Lines where the string "will" appears are to be copied from the entries below.
------------
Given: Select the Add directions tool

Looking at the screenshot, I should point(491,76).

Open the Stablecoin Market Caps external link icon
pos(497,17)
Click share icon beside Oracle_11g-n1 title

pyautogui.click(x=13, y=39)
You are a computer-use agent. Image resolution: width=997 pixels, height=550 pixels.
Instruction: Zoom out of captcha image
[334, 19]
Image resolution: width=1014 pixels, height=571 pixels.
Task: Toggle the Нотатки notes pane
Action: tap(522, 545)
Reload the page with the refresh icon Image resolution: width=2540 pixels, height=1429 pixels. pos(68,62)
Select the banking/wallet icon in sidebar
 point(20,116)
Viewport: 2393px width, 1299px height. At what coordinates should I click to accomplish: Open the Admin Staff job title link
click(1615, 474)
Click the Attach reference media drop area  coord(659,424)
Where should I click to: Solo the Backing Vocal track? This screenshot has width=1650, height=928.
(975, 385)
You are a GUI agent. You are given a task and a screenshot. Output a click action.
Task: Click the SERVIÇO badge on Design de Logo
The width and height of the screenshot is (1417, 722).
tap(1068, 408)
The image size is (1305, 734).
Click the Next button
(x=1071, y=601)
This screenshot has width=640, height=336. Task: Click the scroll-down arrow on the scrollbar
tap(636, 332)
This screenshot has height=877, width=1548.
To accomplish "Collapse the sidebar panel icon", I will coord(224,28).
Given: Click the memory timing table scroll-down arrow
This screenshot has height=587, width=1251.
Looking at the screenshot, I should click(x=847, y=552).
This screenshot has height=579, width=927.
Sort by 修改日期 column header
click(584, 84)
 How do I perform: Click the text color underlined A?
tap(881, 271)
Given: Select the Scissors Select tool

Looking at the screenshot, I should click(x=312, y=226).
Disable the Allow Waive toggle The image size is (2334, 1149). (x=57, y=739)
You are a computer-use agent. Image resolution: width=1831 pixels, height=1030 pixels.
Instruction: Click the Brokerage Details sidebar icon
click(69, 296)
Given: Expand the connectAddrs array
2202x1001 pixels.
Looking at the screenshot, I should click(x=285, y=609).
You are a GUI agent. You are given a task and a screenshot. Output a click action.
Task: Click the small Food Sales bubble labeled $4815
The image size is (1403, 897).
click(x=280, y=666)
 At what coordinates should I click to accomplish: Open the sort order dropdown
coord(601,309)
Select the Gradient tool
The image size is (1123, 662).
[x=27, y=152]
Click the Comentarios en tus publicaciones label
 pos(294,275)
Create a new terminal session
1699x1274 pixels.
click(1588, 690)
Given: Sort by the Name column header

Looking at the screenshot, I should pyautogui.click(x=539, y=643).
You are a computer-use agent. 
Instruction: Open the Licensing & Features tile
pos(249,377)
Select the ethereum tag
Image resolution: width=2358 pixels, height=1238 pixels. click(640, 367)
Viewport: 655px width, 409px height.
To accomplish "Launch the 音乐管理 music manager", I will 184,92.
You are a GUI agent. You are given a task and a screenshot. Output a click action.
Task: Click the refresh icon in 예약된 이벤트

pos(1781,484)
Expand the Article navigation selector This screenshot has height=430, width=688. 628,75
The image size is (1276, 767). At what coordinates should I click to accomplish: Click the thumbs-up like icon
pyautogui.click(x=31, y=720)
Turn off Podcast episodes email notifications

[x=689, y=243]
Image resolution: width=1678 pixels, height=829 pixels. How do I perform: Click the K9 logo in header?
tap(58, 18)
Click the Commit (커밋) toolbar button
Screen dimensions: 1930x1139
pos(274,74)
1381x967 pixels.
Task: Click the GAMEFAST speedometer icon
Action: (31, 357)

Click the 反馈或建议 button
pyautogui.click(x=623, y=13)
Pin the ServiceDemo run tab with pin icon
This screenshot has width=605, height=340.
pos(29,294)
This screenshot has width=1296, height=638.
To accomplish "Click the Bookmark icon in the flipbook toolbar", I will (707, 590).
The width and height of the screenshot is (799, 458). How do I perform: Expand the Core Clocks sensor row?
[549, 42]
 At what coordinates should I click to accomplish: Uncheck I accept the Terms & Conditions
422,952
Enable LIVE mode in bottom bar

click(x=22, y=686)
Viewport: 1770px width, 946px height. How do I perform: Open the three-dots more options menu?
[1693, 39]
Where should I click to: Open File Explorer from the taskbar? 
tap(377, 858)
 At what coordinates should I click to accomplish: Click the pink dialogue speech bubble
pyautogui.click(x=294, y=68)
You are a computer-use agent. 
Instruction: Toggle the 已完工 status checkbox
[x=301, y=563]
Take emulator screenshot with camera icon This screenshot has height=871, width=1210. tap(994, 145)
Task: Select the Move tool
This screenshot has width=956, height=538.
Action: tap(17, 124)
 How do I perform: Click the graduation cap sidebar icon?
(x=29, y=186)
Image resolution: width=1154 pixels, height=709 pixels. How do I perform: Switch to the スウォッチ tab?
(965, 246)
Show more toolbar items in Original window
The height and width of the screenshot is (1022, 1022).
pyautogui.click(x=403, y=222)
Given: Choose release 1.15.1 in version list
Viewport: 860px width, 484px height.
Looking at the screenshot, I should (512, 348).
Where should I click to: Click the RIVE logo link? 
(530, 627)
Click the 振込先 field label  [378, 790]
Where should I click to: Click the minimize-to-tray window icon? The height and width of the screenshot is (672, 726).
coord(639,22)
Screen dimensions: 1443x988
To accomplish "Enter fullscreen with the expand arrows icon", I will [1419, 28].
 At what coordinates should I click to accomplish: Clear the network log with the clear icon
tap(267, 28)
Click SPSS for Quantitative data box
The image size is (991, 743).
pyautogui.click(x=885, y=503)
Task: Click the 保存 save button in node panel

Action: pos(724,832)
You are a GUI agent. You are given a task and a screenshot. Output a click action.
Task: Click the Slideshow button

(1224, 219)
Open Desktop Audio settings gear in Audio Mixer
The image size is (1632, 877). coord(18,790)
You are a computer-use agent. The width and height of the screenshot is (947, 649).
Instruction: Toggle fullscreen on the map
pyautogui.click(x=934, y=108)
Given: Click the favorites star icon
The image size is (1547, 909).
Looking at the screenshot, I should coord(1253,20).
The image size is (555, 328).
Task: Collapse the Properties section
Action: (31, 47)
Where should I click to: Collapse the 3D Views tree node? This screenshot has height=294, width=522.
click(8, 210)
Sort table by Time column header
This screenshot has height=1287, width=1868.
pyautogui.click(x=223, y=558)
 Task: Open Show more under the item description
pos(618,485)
------------
ANSWER SPACE:
To accomplish "Collapse the sidebar panel icon", I will coord(224,28).
To accomplish "Launch the 音乐管理 music manager", I will 184,92.
To accomplish "Click the Bookmark icon in the flipbook toolbar", I will (707, 590).
To accomplish "Enter fullscreen with the expand arrows icon", I will [1419, 28].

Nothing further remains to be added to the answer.